Reliance has its origins in the storage water heater rental business formerly owned by natural gas utility Union Gas, which served much of Ontario. Reliance's main Ontario competitor, Enercare, has a similar origin as the rental business of Toronto-area utility Consumers' Gas. (The utility operations of both Union and Consumers' are now part of Enbridge.)

Beginning in the mid-20th century, Ontario gas providers such as Consumers' and Union would work with home builders to pre-install gas-powered water heaters, which the providers would agree to subsidize and maintain in exchange for a monthly rental charge on each homeowner's gas bill. This practice of renting water heaters, as opposed to purchasing them, became widespread in Ontario, but is not common elsewhere in Canada yet.
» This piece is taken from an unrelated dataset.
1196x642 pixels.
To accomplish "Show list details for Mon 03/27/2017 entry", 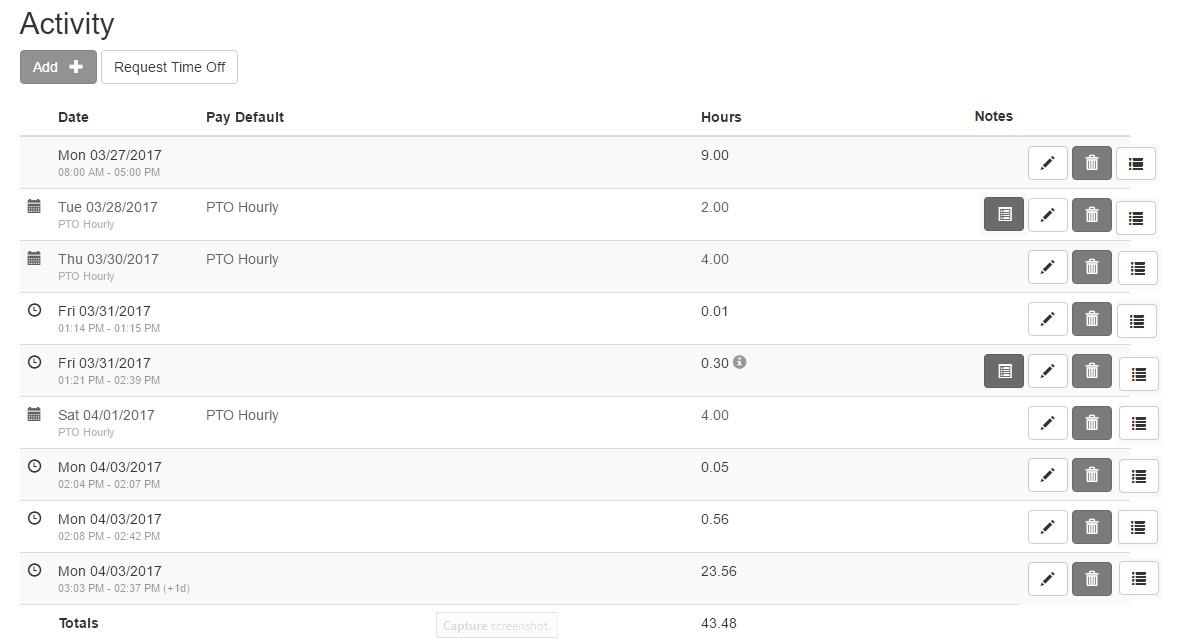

Due to regulatory changes, Union Gas' unregulated water heater business was split off in 1999 as a sister company named Union Energy. Union Energy was then acquired in 2001 by Epcor for about $160 million, then spun off as the UE Waterheater Income Fund in 2003. The fund was purchased in 2007 by Alinda Capital Partners for $1.74 billion.

UE Waterheater, which later rebranded as Reliance, purchased security companies Voxcom and Protectron in 2007, operating them under the "Reliance Protectron" name until selling the operations to ADT in 2014. ADT Canada was subsequently acquired by Telus in 2019.

Since the sale of Protectron, Reliance has refocused on home maintenance services, including expansion into western Canada. It also acquired competitor National Home Services from Just Energy in 2014. Reliance was then purchased from Alinda by the CK group in 2017 for $2.8 billion.

Products and services 
In addition to water heater rentals (and sales in some areas), Reliance sells, rents, installs, and maintains furnaces and air conditioners. It also offers maintenance and repair plans for heating and cooling systems, as well as for plumbing and electrical systems.

Criticism 
Although not specific to Reliance, the water heater rental business model has been noted as being a poor value for many consumers. The federal Competition Bureau has noted that purchasing a water heater outright "can result in substantial savings over time" compared to rental. However, Reliance and other rental companies argue that because their rentals include maintenance, including replacement parts and labour, they can provide peace of mind for consumers.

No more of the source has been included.